▶ [Screen-element location records]:
• • • •
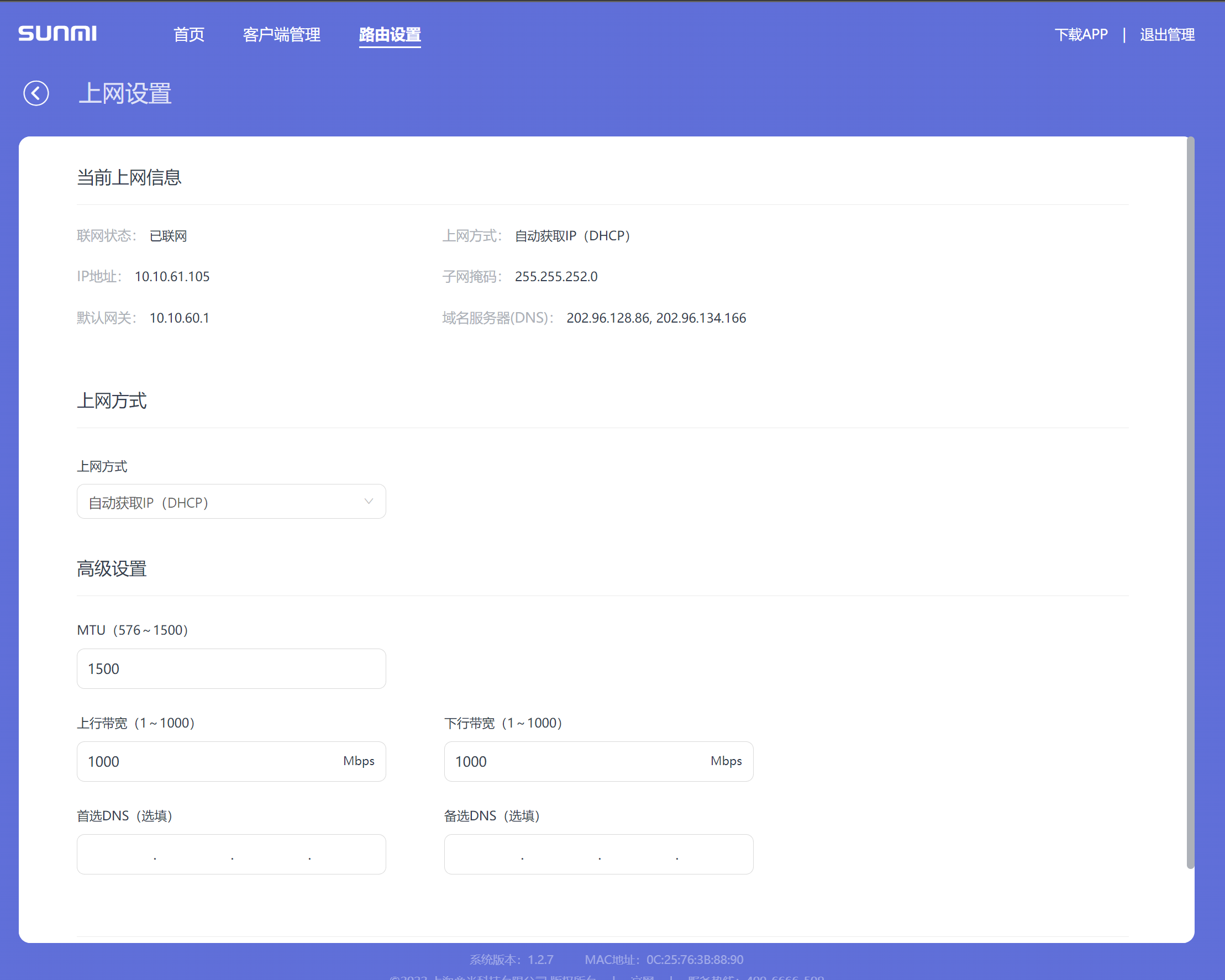Image resolution: width=1225 pixels, height=980 pixels.
Task: Click the back arrow icon
Action: 36,93
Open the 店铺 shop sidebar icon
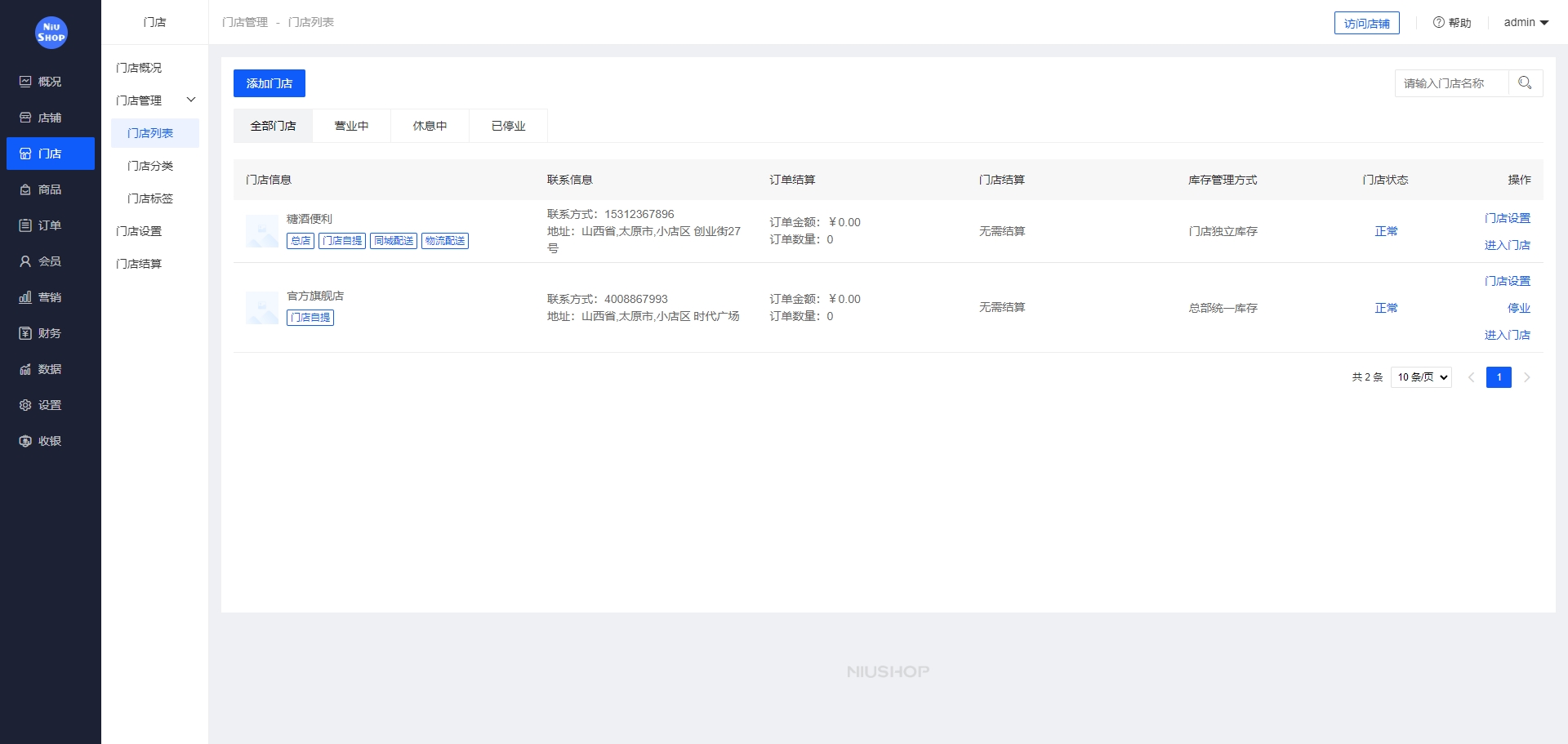Image resolution: width=1568 pixels, height=744 pixels. click(x=25, y=118)
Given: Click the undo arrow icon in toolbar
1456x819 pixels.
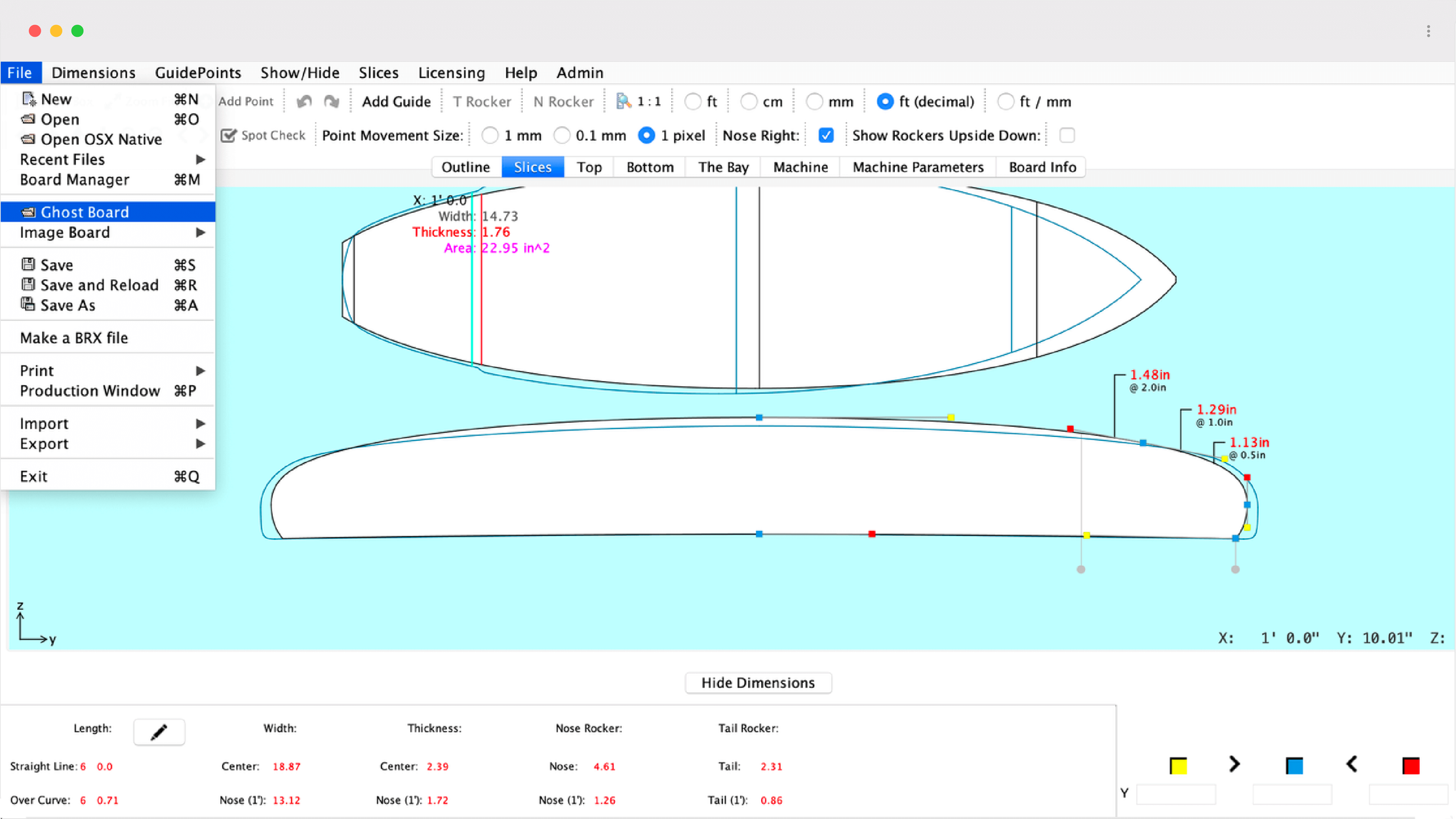Looking at the screenshot, I should point(304,102).

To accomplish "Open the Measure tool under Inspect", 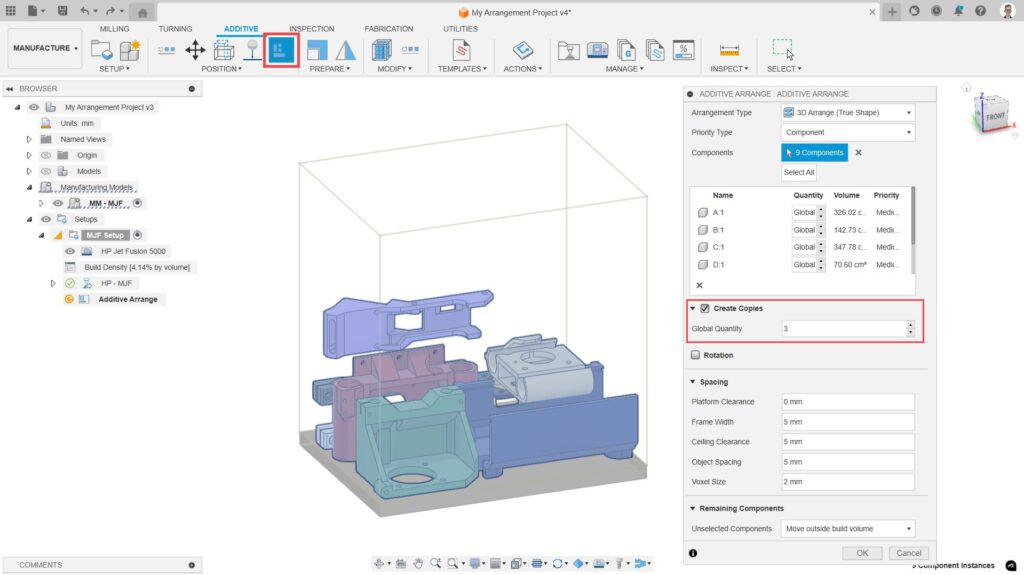I will [729, 49].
• • • •
▶ [WORK INSTRUCTIONS]: Pick out every line of the records that contains the word "arrow", and copy each one in full.

▶ [SOLVED PROBLEM]:
Task: Click the back arrow icon
Given: Click the undo arrow icon in toolbar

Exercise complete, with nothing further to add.